6 July 2017
Sol Voltaics raises $21.3m to commercialize 50% efficiency-boosting GaAs nanowire PV technology
Sol Voltaics AB of Lund, Sweden, which is developing nanomaterials technology for enhancing solar cell efficiency, has closed a record funding round of $21.3m (reckoned to be the largest finance raise for a European solar technology company since 2015). The new funding will be used to accelerate commercialization of its SolFilm efficiency-boosting technology, which promises to increase conventional solar panel efficiencies by up to 50%.

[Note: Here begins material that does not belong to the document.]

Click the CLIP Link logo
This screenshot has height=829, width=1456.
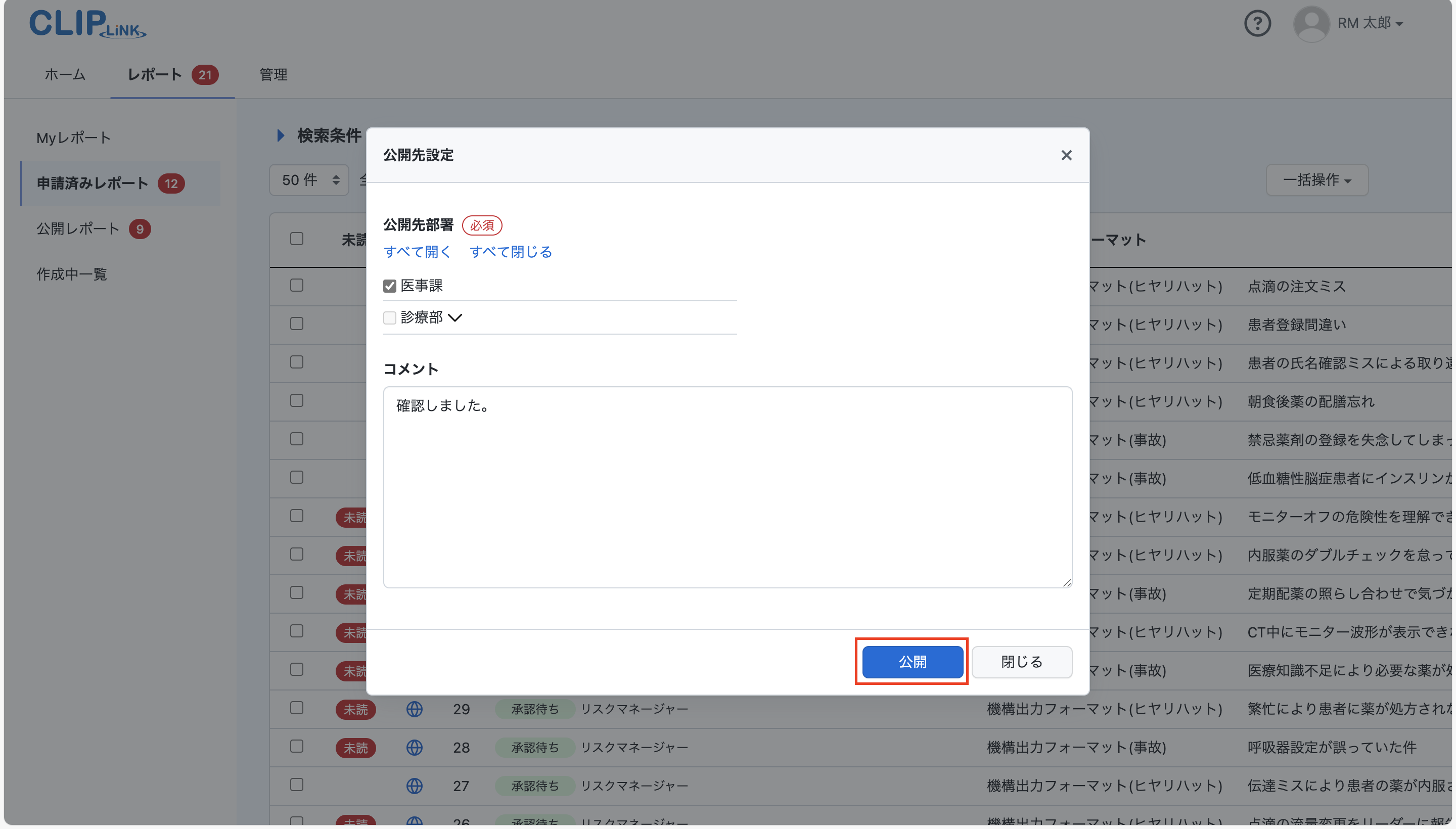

The latest funding features new investment from Norwegian company Watrium AS, alongside previous investors Kagra Gruppen AS, Nordic VC firm Industrifonden, FAM AB, Nano Future Invest, Blue Marlin AB and Teknoinvest AS. The investment brings total funding raised to $38m in the past 12 months, following the $17m funding round in 2016.

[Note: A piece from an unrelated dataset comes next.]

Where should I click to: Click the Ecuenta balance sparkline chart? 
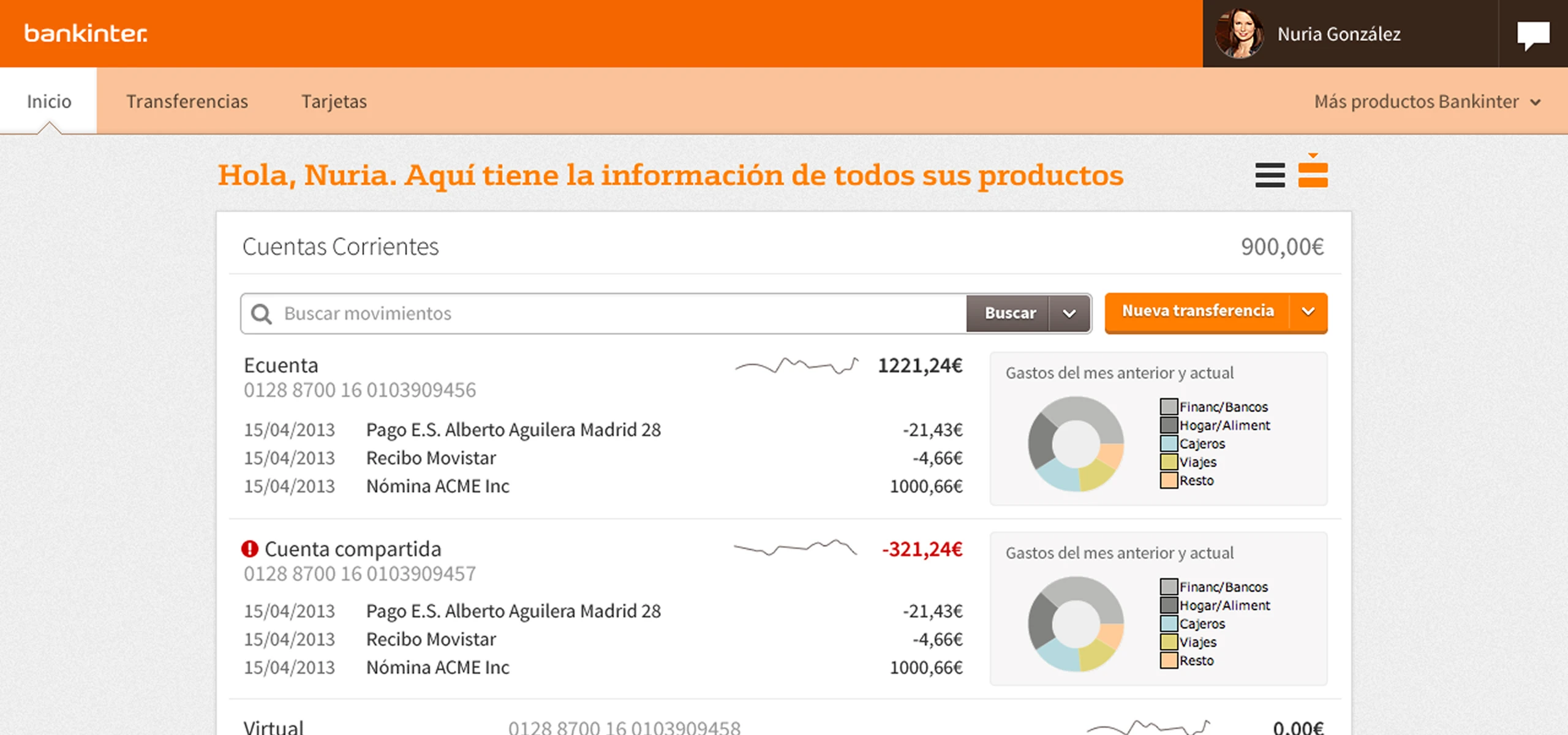796,366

As a patented, low-cost thin film consisting of billions of highly efficient gallium arsenide (GaAs) nanowires, SolFilm enables solar panel makers to reach efficiencies of up to 27% when integrated as a tandem-junction module. Having recently confirmed the manufacture of nanowires using its low-cost process Aerotaxy, Sol Voltaics is now in the final stages of technology optimization, expecting samples of SolFilm to be sent to partners by the end of 2018.
“This latest round of finance gives us the critical capital required to commercialize our efficiency-boosting technology for the solar market,” says CEO Erik Smith. “Having achieved our final major technology milestone with Aerotaxy earlier this year, we are now fully focused on reaching mass production of SolFilm.”

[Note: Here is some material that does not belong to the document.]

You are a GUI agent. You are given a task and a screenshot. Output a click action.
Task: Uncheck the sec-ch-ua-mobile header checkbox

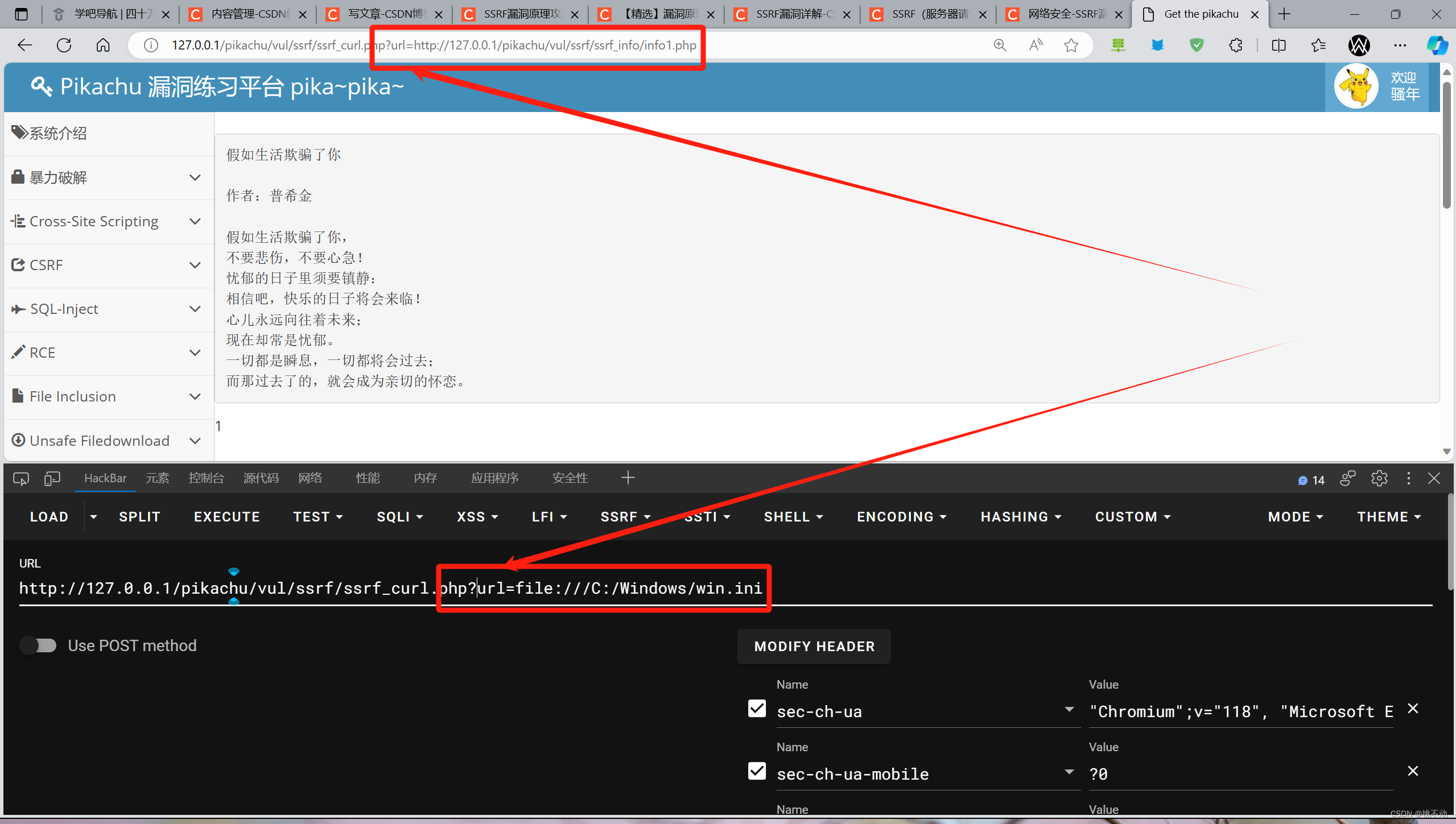click(x=757, y=772)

Last month Sol Voltaics enhanced its technology team by appointing Dr Stephanie Essig as senior device & characterization scientist. Essig - who previously worked with the US Department of Energy’s National Renewable Energy Laboratory (NREL) and the Fraunhofer Institute for Solar Energy Systems (ISE) in Freiburg, Germany - is a solar cell world-record holder, having converted non-concentrated (1-sun) sunlight into electricity using a dual-junction III-V/silicon solar cell, reaching 29.8% one-sun efficiency.